Cook Report star Roger Cook 'never heard of Kenneth Clarke allegations actor'
Cook Report presenter Roger Cook had "never heard" of a former child actor who falsely claims he was molested by former Chancellor Kenneth Clarke while working on the show in 1994, a court was told.
Ben Fellows, 40, from Birmingham, alleged that the heavyweight politician had plied him with alcohol and carried out the sexual assault in the office of political lobbyist Ian Greer during a cash-for-questions sting operation.
In the autumn of 2012, he told national news reporters about the alleged assault and stories were published in print and online, jurors at the Old Bailey were told.
He went on to make a statement to police after being interviewed by officers as part of Operation Fairbank - the high profile investigation into Westminster historic child sex abuse.
In it he claimed he had been assaulted while working as an undercover actor for ITV's Cook Report.
He added that there were a number of people who had also worked on the show at the time and were aware of the assault.
But giving evidence today, Mr Cook, who presented the programme and had some editorial control, said he had never heard of Fellows, or the allegations he is accused of fabricating.
When asked what, if any, dealings he had with the defendant, Mr Cook replied: "None whatsoever. He first came to my notice when the programme manager rang me up and said 'have you seen this blog?'.
"It was a blog from Mr Fellows claiming that he used to work for the Cook Report from 1990. I had never heard of him."
He added that he would have known if Fellows worked on the show.
Jurors were told that Mr Cook only became aware of the allegations against Mr Clarke after that particular show was cancelled.
Prosecutor Duncan Atkinson asked the witness what he knew of the "Clarke allegations" in the 1990s - when the politician was Chancellor of the Exchequer.
Mr Cook replied: "Nothing. After the programme was over there was no conversation about it at all."
He added: "That would be a substantial story. And probably not us, but somebody would have run with it.
"It would have been an enormous story, if that allegation was made."

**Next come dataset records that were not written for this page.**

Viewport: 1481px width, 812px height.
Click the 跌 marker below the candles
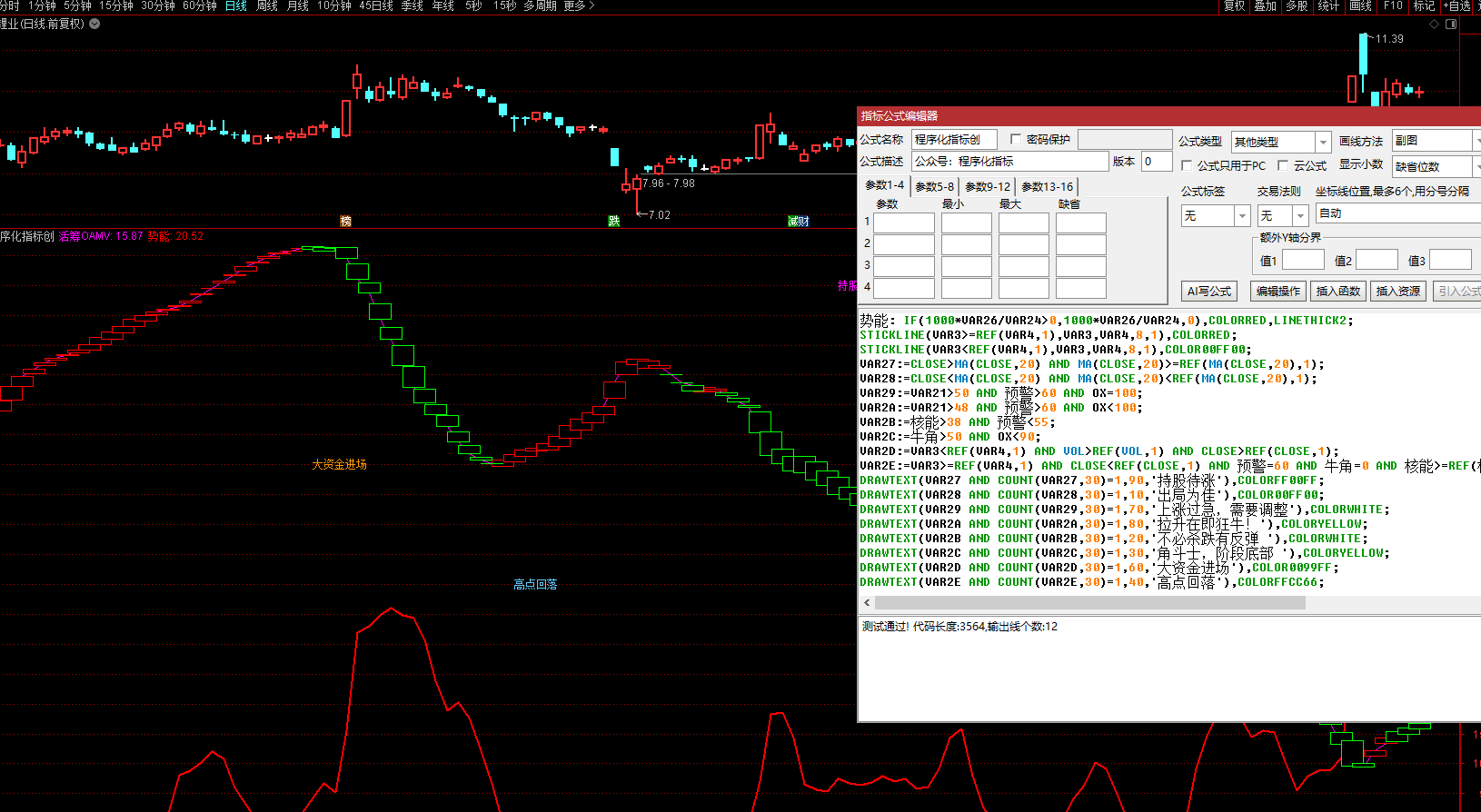click(614, 221)
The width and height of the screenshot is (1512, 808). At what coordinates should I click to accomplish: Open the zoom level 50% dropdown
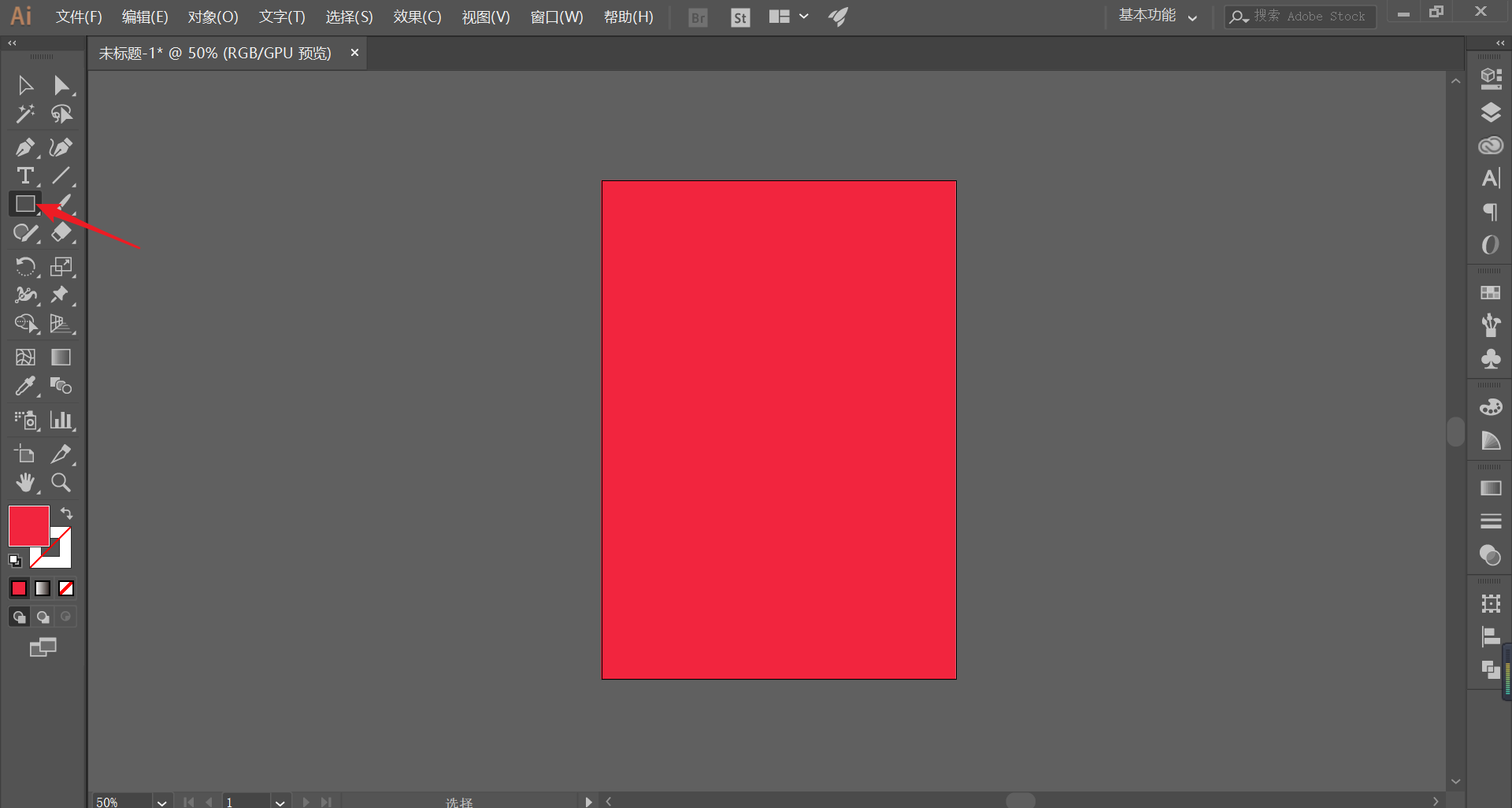pyautogui.click(x=161, y=802)

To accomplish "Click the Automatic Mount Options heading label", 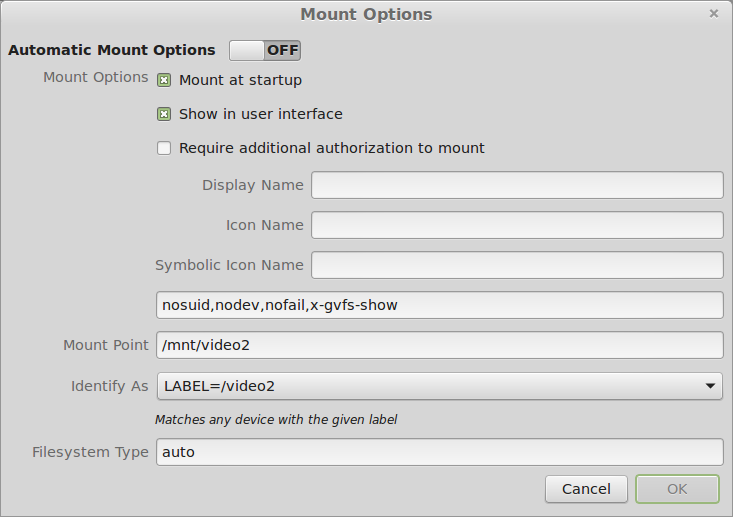I will 112,50.
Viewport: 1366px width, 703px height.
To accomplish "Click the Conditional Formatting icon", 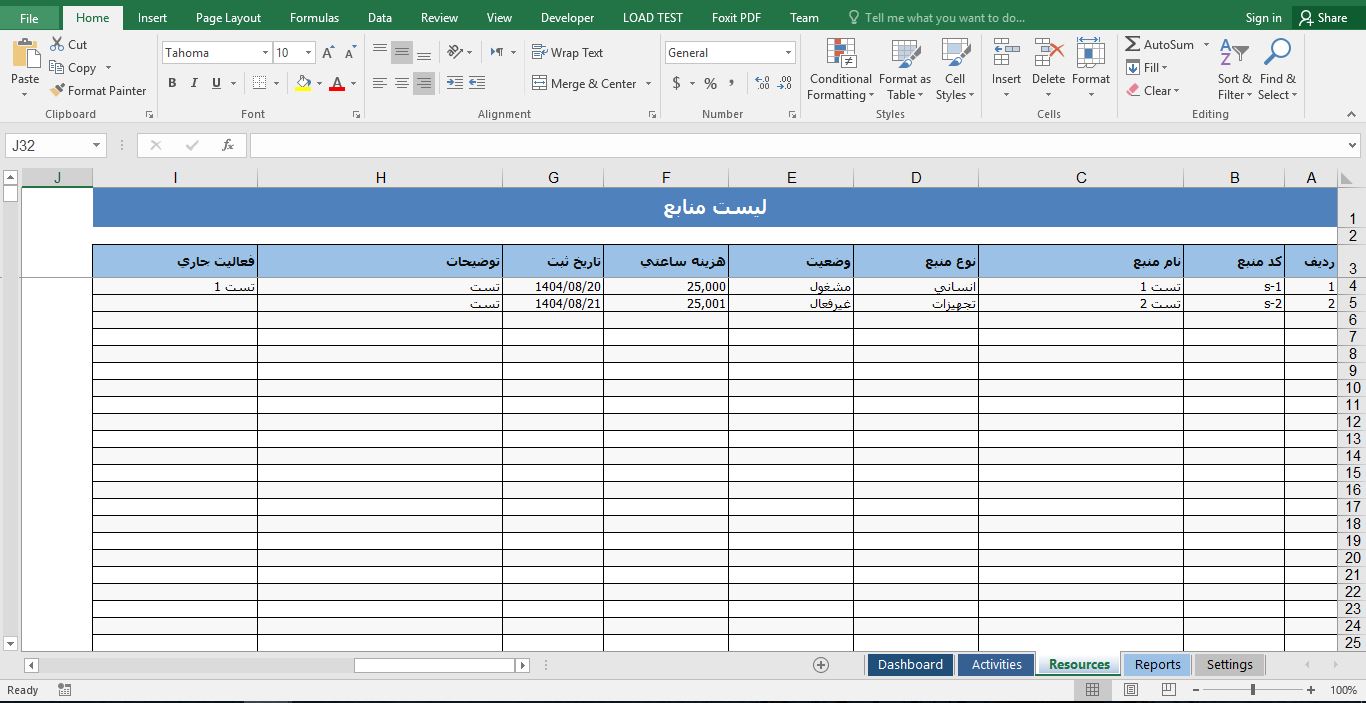I will 841,55.
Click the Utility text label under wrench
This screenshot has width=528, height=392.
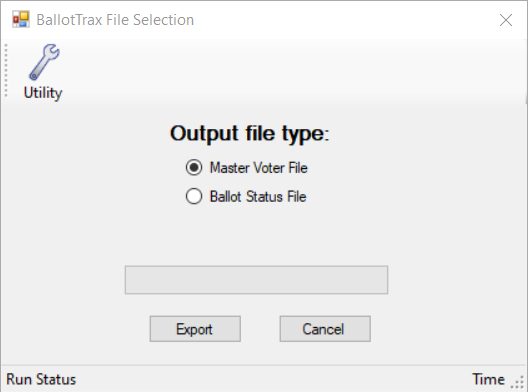tap(43, 93)
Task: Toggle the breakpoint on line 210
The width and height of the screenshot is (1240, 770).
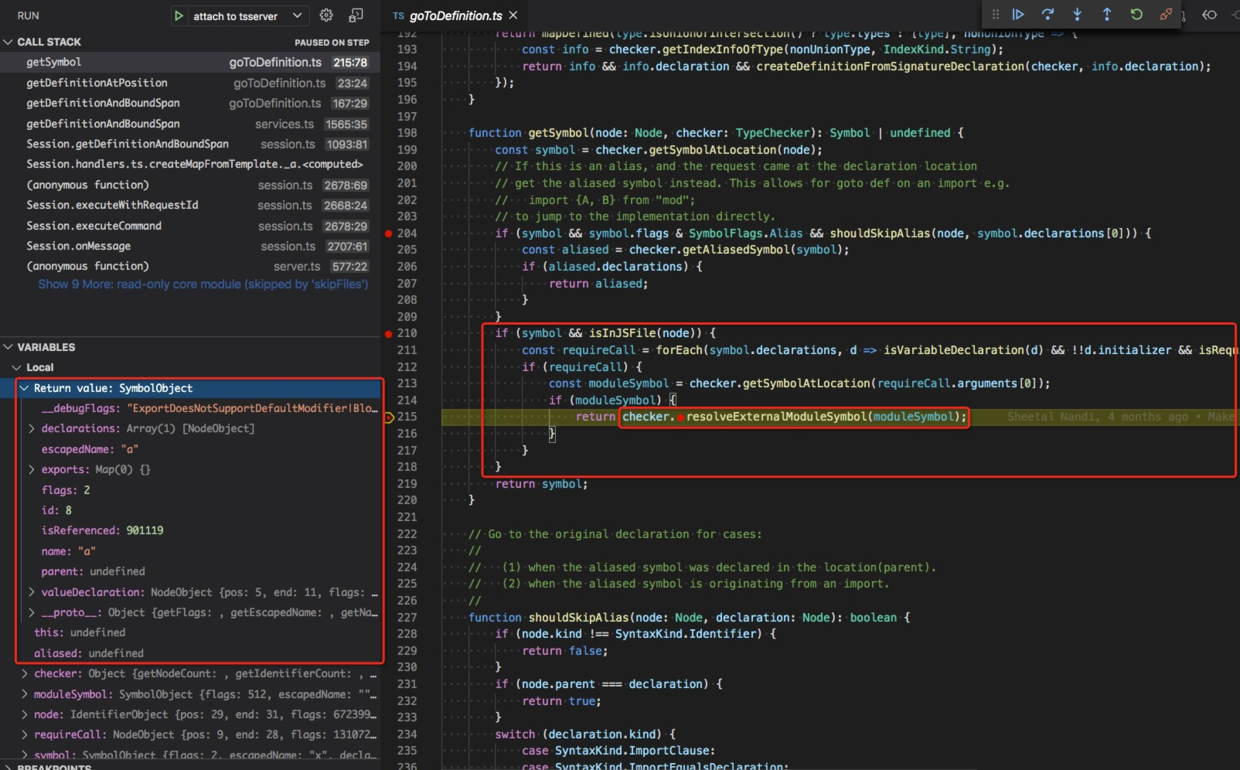Action: (x=389, y=334)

The court has heard how police interviewed members of the Cook Report team who said they were all unaware of the allegation.
When officers checked out Fellows's version of events, they concluded they were false and began treating him as a suspect rather than a victim, the court heard.
After Fellows was arrested, he insisted the allegations were true, saying the Cook Report staff were too afraid of losing their jobs or "falling foul of the establishment" to corroborate them.
He also claimed he was subject to intimidation and threats as a result of having spoken out.
Jurors have heard that in 2012 Fellows also claimed he had been abused by a number of people in the entertainment industry, including a senior female executive at the BBC whom he claimed seduced him when he was aged between 14 and 16.
He alleged that he been invited to a cocaine-fuelled party on BBC premises hosted by two of Britain's biggest stars of the day, the court heard.
The defendant, of Redstone Farm Road, Olton, Solihull, denies perverting the course of justice between November 14 2012 and December 1 2012.
An officer investigating the allegations that Fellows had made against Mr Clarke denied the former chancellor was "above the law".
The court heard that Fellows alleged he had been told this by Detective Constable Ben Lamkin.
But when this was put to the witness, he replied: "I did not say that."
He continued: "If the evidence pointed in that direction, we would have pursued him, we would have arrested Ken Clarke."
Bernard Richmond QC, defending, suggested that his client had only been arrested and charged because he refused to stop publishing allegations online.
DC Lamkin replied: "No, it was because the allegations he had made were completely not true."
DC Lamkin was asked why Fellows had not been arrested on the occasion when he was told that his claims against Mr Clarke would not be pursued.
He said this was simply because, at this stage, that decision had not been made.